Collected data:

· · · · · · ·

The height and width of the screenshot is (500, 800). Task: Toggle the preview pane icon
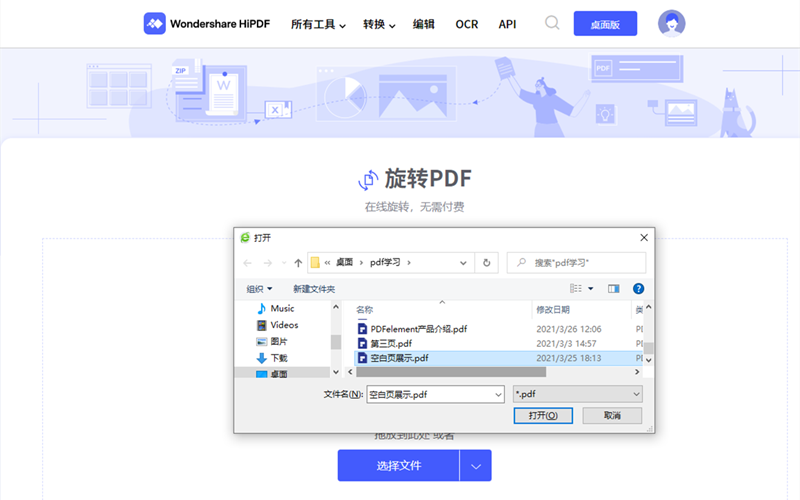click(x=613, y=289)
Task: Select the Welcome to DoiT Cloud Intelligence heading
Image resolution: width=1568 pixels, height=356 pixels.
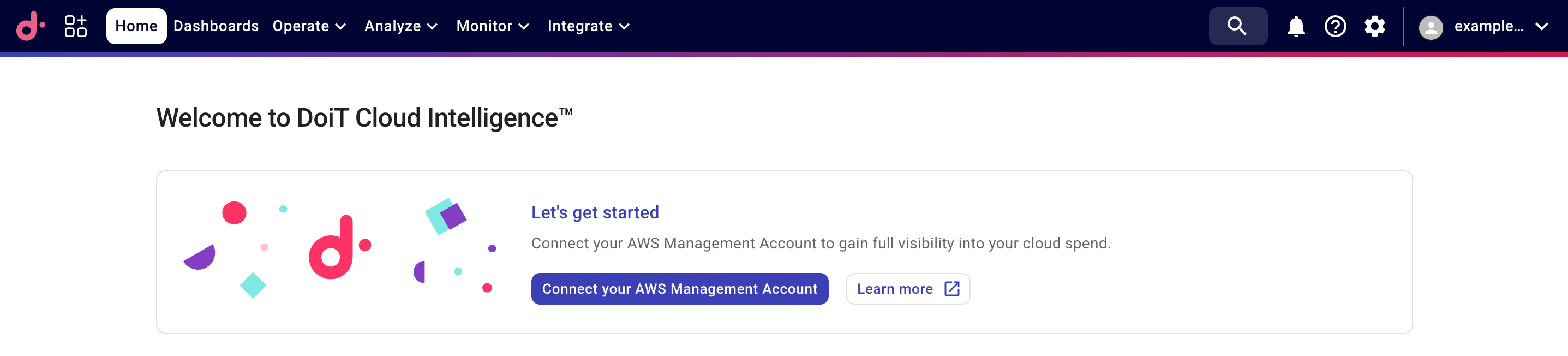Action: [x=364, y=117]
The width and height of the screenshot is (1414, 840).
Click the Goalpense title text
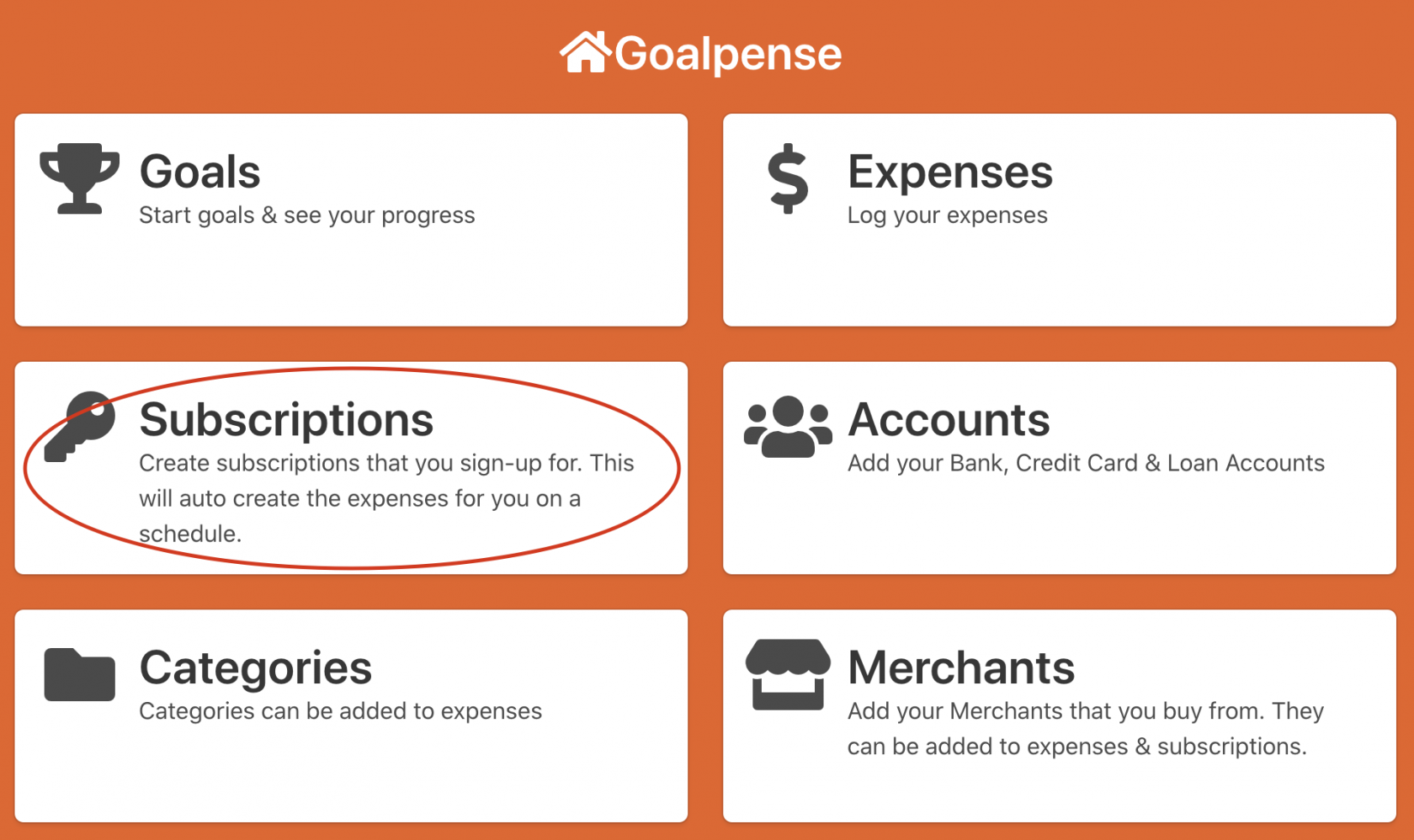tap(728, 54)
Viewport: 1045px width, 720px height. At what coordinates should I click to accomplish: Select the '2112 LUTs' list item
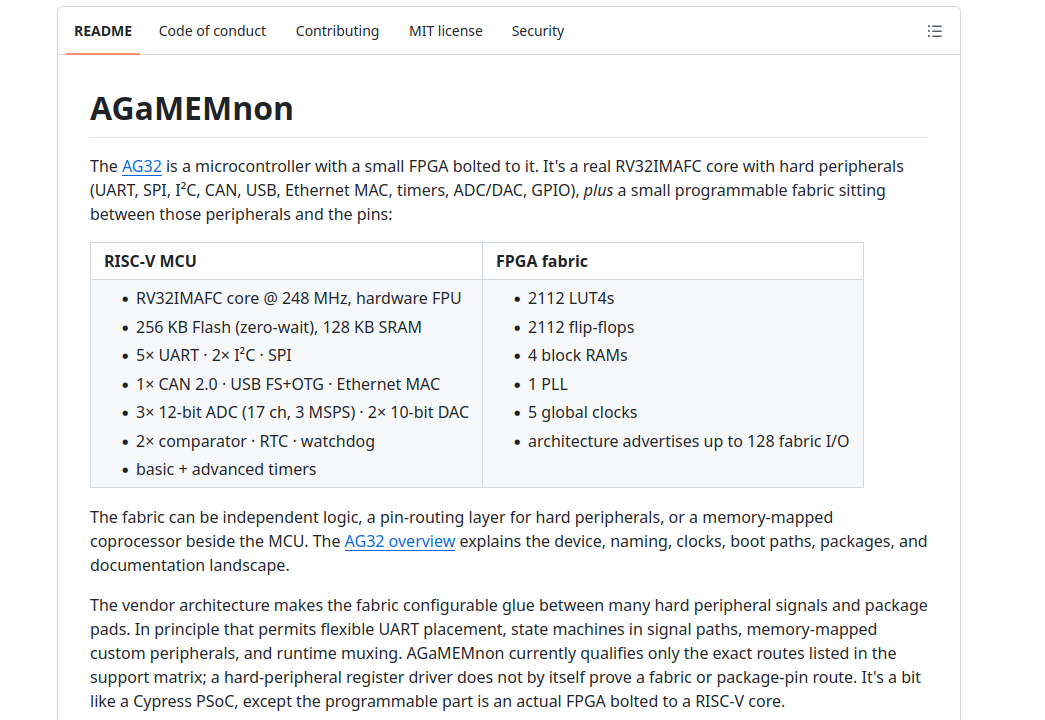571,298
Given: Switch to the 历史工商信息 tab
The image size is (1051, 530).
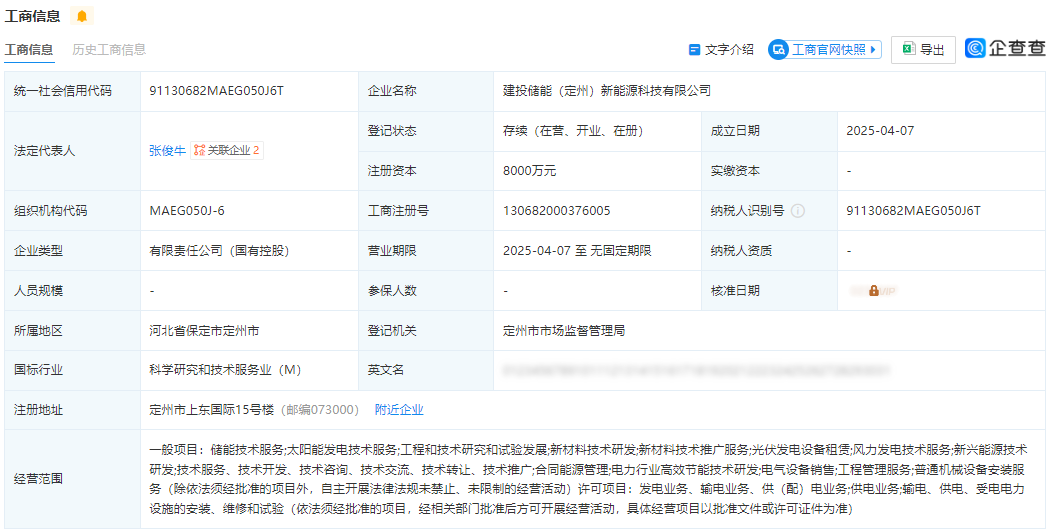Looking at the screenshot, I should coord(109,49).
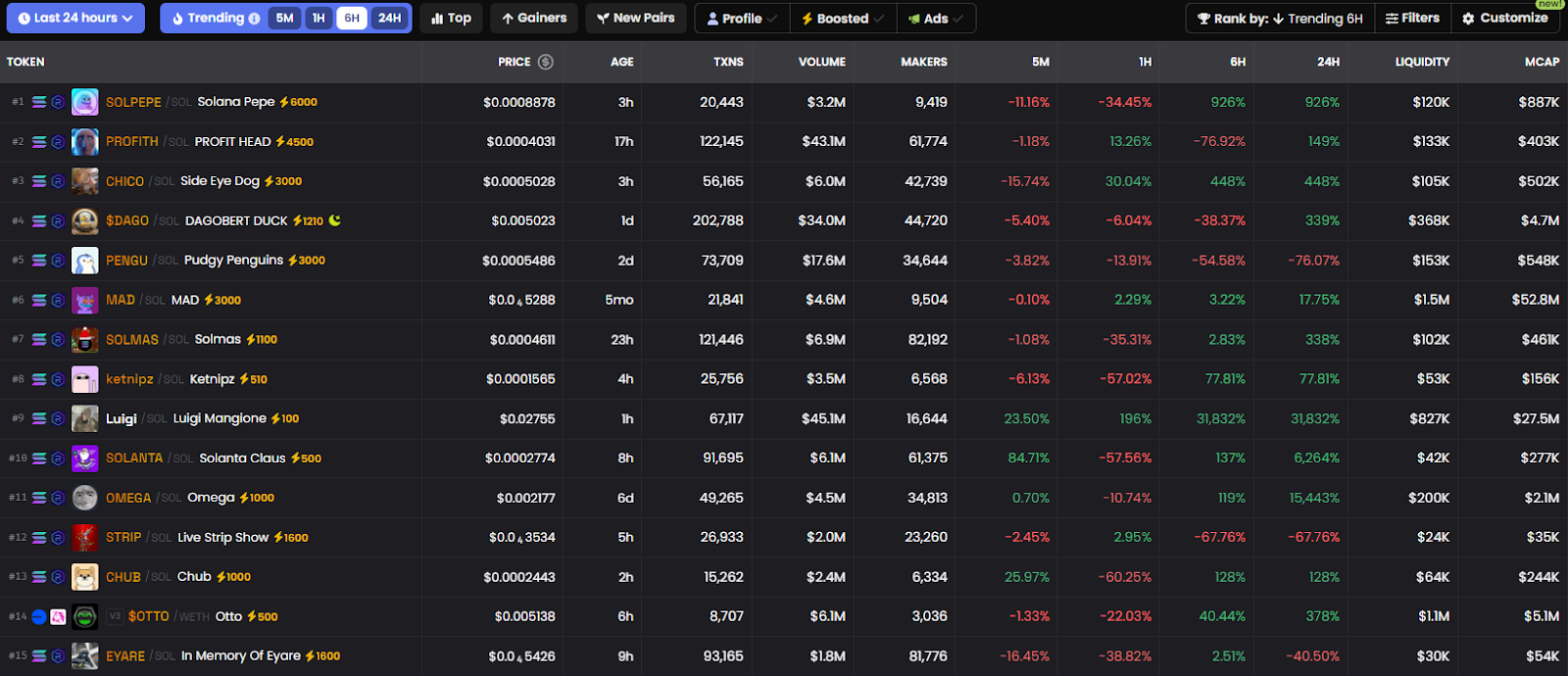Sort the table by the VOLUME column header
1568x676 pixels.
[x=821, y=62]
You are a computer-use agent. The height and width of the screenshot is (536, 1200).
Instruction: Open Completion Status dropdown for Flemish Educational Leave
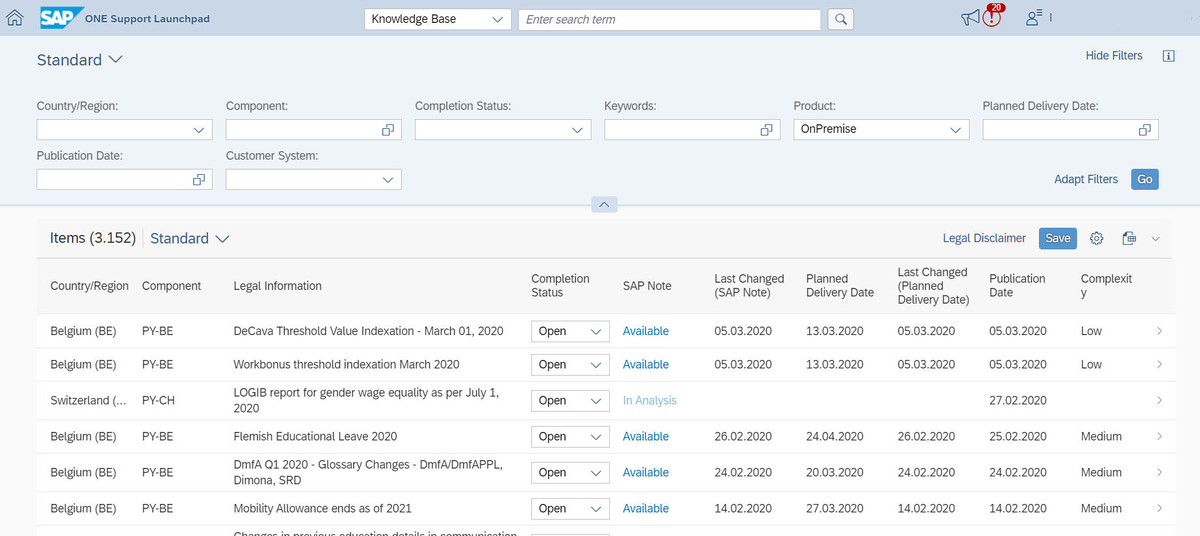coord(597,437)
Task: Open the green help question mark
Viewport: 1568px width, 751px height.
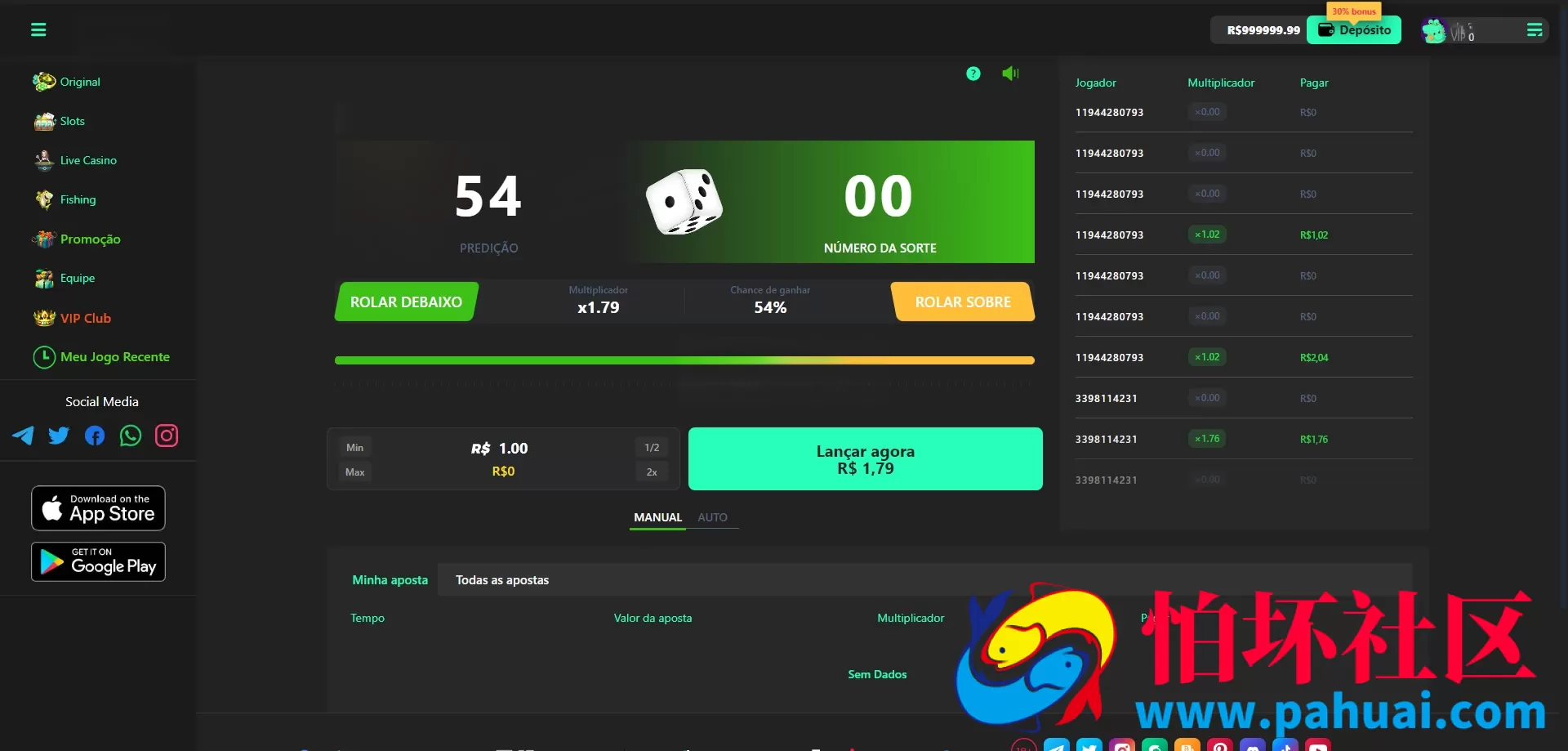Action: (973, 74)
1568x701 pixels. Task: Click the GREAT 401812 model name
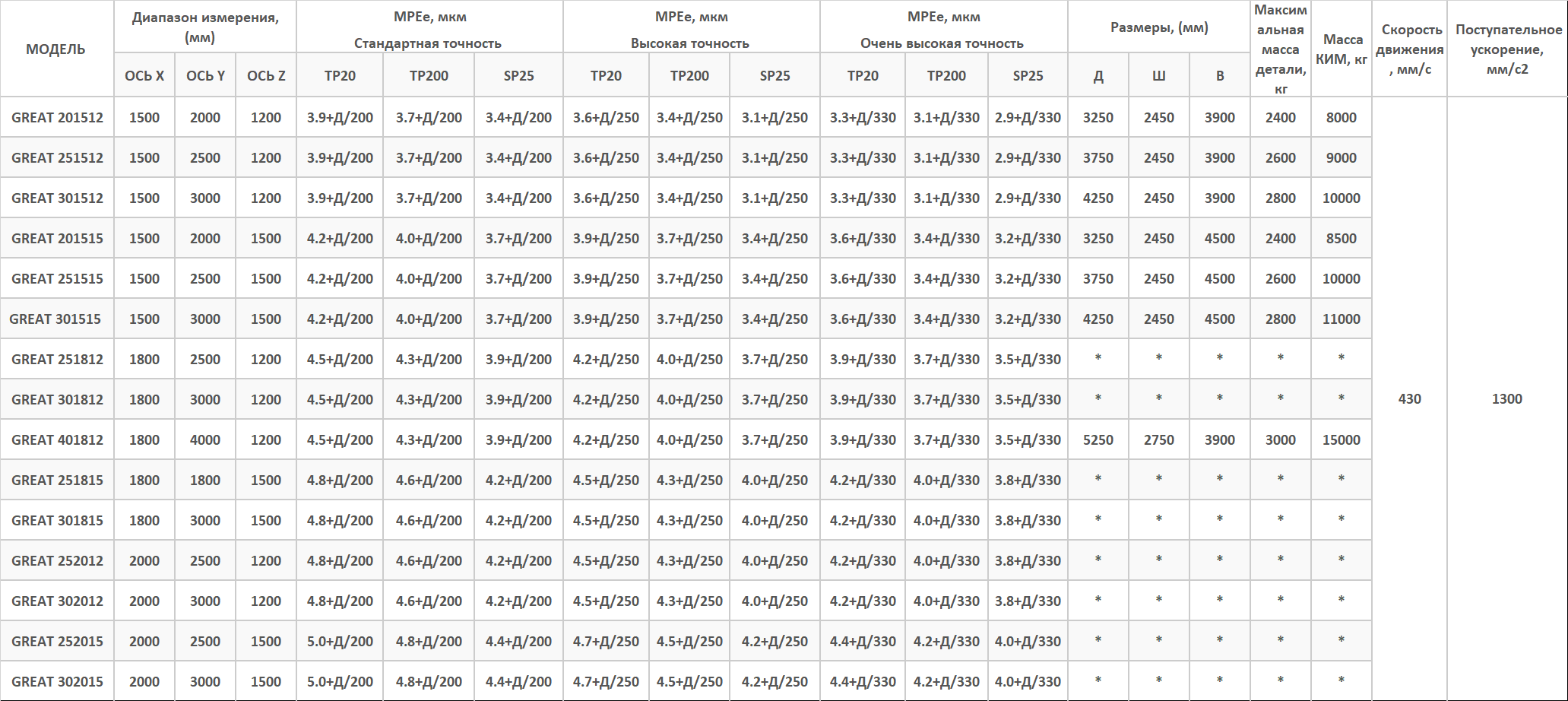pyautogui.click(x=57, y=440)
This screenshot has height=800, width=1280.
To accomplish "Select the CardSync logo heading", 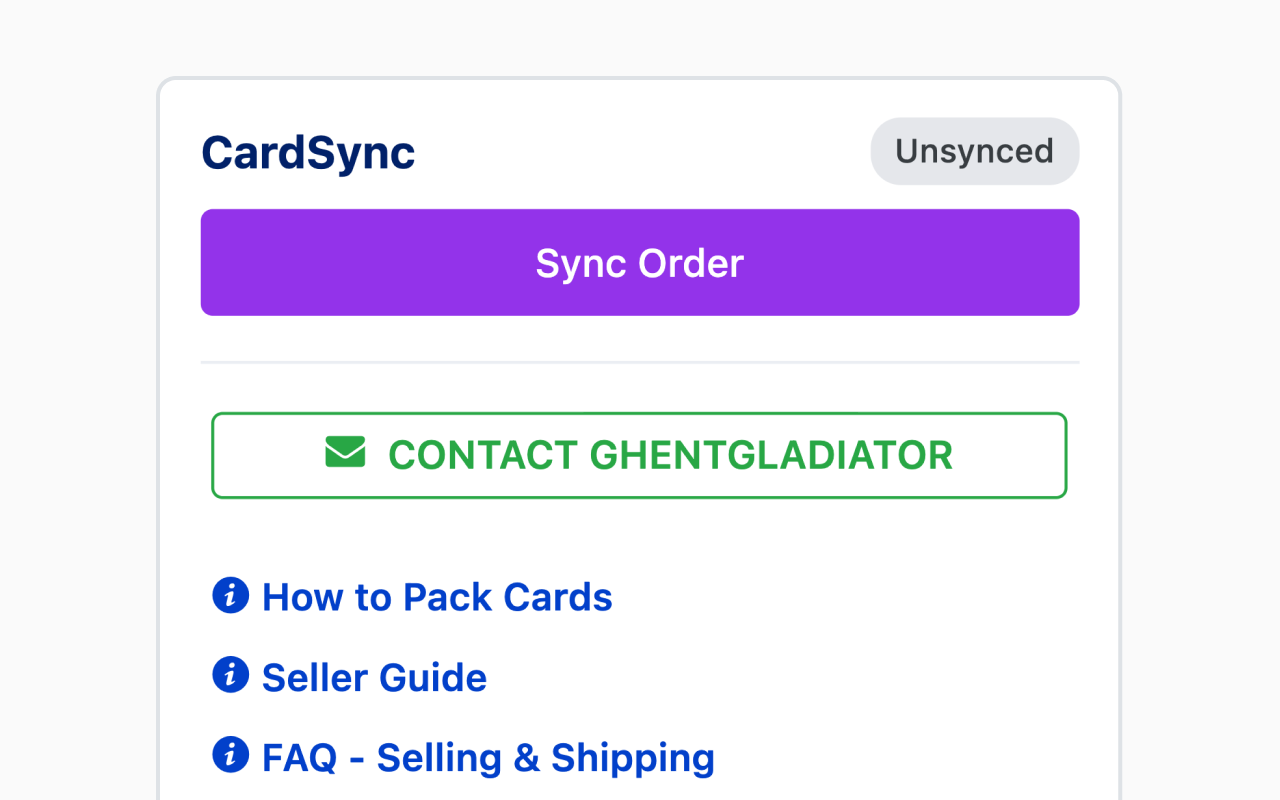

· · · · · · ·

§ **Exercise aim**
Reprint every record exactly and skip the pictures.

§ **Answer for the task**
The height and width of the screenshot is (500, 800). Task: Toggle the preview pane icon
click(x=613, y=289)
Task: Select the Welcome to DoiT Cloud Intelligence heading
Image resolution: width=1568 pixels, height=356 pixels.
Action: [x=364, y=117]
The width and height of the screenshot is (1414, 840).
Click the Goalpense title text
tap(728, 54)
Viewport: 1045px width, 720px height. At what coordinates should I click to accomplish: Select the '2112 LUTs' list item
571,298
Given: Switch to the 历史工商信息 tab
The image size is (1051, 530).
Looking at the screenshot, I should coord(109,49).
Sort the table by the VOLUME column header
1568x676 pixels.
[x=821, y=62]
You are a computer-use agent. The height and width of the screenshot is (536, 1200).
Instruction: Open Completion Status dropdown for Flemish Educational Leave
coord(597,437)
Task: Open the green help question mark
Viewport: 1568px width, 751px height.
Action: (973, 74)
1568x701 pixels. Task: Click the GREAT 401812 model name
pyautogui.click(x=57, y=440)
This screenshot has height=800, width=1280.
To accomplish "Select the CardSync logo heading", 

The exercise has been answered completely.